> [Records shown]
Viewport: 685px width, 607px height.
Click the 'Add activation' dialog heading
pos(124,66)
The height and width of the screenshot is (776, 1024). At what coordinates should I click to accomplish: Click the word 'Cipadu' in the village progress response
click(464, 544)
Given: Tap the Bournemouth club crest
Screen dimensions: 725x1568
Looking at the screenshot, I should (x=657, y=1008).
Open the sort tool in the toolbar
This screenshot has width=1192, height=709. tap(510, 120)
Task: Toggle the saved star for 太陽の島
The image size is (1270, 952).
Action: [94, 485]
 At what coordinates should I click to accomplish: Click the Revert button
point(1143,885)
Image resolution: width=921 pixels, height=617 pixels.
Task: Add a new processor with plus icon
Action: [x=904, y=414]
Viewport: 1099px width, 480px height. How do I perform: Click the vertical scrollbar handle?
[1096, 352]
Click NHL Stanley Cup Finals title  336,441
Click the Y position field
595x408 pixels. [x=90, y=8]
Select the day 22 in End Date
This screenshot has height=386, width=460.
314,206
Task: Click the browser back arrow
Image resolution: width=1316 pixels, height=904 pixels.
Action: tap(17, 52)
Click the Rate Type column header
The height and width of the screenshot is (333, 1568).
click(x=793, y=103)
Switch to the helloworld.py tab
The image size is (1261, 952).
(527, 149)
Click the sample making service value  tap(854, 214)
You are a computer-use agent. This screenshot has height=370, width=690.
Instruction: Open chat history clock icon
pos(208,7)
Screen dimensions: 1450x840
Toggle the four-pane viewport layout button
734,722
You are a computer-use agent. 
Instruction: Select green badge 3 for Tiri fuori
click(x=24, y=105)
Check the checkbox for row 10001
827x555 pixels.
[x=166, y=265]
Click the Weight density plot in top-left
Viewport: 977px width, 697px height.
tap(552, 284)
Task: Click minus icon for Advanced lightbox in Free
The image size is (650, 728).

> [What you are asked to do] Each record must be output exactly, with none omitted.

> [Output below]
Viewport: 685px width, 607px height.
Click the 'Add activation' dialog heading
pos(124,66)
The height and width of the screenshot is (776, 1024). At what coordinates should I click to accomplish: Click the word 'Cipadu' in the village progress response
click(464, 544)
Given: Tap the Bournemouth club crest
Screen dimensions: 725x1568
Looking at the screenshot, I should (x=657, y=1008).
Open the sort tool in the toolbar
This screenshot has width=1192, height=709. tap(510, 120)
Task: Toggle the saved star for 太陽の島
The image size is (1270, 952).
Action: [94, 485]
 At what coordinates should I click to accomplish: Click the Revert button
point(1143,885)
Image resolution: width=921 pixels, height=617 pixels.
Task: Add a new processor with plus icon
Action: [x=904, y=414]
Viewport: 1099px width, 480px height. How do I perform: Click the vertical scrollbar handle?
[1096, 352]
Click NHL Stanley Cup Finals title  336,441
Click the Y position field
595x408 pixels. [x=90, y=8]
Select the day 22 in End Date
This screenshot has height=386, width=460.
314,206
Task: Click the browser back arrow
Image resolution: width=1316 pixels, height=904 pixels.
Action: tap(17, 52)
Click the Rate Type column header
The height and width of the screenshot is (333, 1568).
click(x=793, y=103)
Switch to the helloworld.py tab
The image size is (1261, 952).
(527, 149)
Click the sample making service value  tap(854, 214)
You are a computer-use agent. This screenshot has height=370, width=690.
Instruction: Open chat history clock icon
pos(208,7)
Screen dimensions: 1450x840
Toggle the four-pane viewport layout button
734,722
You are a computer-use agent. 
Instruction: Select green badge 3 for Tiri fuori
click(x=24, y=105)
Check the checkbox for row 10001
827x555 pixels.
[x=166, y=265]
Click the Weight density plot in top-left
Viewport: 977px width, 697px height.
tap(552, 284)
Task: Click minus icon for Advanced lightbox in Free
The image size is (650, 728).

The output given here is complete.